GIVEN RECORDS:
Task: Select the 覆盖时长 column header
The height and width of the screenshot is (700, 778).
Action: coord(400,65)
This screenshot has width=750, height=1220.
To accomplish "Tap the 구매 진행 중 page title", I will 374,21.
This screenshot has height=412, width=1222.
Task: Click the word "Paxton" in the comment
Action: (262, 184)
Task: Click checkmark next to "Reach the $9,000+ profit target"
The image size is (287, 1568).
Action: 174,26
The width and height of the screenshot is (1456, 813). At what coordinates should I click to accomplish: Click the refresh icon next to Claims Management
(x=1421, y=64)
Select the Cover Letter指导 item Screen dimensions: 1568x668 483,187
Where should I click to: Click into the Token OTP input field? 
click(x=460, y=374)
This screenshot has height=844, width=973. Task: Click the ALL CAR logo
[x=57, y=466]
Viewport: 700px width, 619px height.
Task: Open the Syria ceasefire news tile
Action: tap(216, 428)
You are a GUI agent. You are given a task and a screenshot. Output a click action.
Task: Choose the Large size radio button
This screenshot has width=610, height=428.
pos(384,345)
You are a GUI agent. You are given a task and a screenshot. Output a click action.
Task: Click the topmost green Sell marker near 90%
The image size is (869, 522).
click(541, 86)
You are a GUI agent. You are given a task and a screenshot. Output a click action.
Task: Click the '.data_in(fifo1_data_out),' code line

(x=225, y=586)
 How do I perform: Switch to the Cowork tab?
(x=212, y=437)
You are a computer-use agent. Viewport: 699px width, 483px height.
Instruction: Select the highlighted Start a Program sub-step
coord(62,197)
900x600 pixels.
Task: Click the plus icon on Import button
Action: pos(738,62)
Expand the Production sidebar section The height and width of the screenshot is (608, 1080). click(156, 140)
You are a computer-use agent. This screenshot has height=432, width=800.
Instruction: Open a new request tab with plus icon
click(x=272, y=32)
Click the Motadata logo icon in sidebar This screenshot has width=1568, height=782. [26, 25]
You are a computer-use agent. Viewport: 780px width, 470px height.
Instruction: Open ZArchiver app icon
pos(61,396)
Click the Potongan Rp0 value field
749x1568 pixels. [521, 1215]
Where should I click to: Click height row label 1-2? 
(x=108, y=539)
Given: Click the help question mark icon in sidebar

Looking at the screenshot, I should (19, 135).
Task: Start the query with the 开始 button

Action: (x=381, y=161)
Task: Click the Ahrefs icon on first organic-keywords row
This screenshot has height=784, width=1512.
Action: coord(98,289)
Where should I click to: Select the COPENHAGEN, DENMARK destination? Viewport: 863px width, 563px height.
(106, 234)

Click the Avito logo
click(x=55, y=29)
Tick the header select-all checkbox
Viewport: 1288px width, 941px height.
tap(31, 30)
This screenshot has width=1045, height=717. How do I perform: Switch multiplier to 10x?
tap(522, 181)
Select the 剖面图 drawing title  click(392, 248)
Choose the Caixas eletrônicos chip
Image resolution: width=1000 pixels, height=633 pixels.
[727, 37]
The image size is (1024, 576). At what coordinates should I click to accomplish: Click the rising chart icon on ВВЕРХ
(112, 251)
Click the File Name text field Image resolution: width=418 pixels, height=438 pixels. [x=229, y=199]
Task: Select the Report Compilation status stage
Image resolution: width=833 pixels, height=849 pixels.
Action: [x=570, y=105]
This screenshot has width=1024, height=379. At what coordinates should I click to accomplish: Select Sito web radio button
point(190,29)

WHAT IS BEING ASKED:
Lines from the one containing "This screenshot has width=1045, height=717." through the end of the entries above must be copied exactly; include both ends and no other lines.

RESULT OF THE EXERCISE:
This screenshot has width=1045, height=717. How do I perform: Switch multiplier to 10x?
tap(522, 181)
Select the 剖面图 drawing title  click(392, 248)
Choose the Caixas eletrônicos chip
Image resolution: width=1000 pixels, height=633 pixels.
[727, 37]
The image size is (1024, 576). At what coordinates should I click to accomplish: Click the rising chart icon on ВВЕРХ
(112, 251)
Click the File Name text field Image resolution: width=418 pixels, height=438 pixels. [x=229, y=199]
Task: Select the Report Compilation status stage
Image resolution: width=833 pixels, height=849 pixels.
Action: [x=570, y=105]
This screenshot has width=1024, height=379. At what coordinates should I click to accomplish: Select Sito web radio button
point(190,29)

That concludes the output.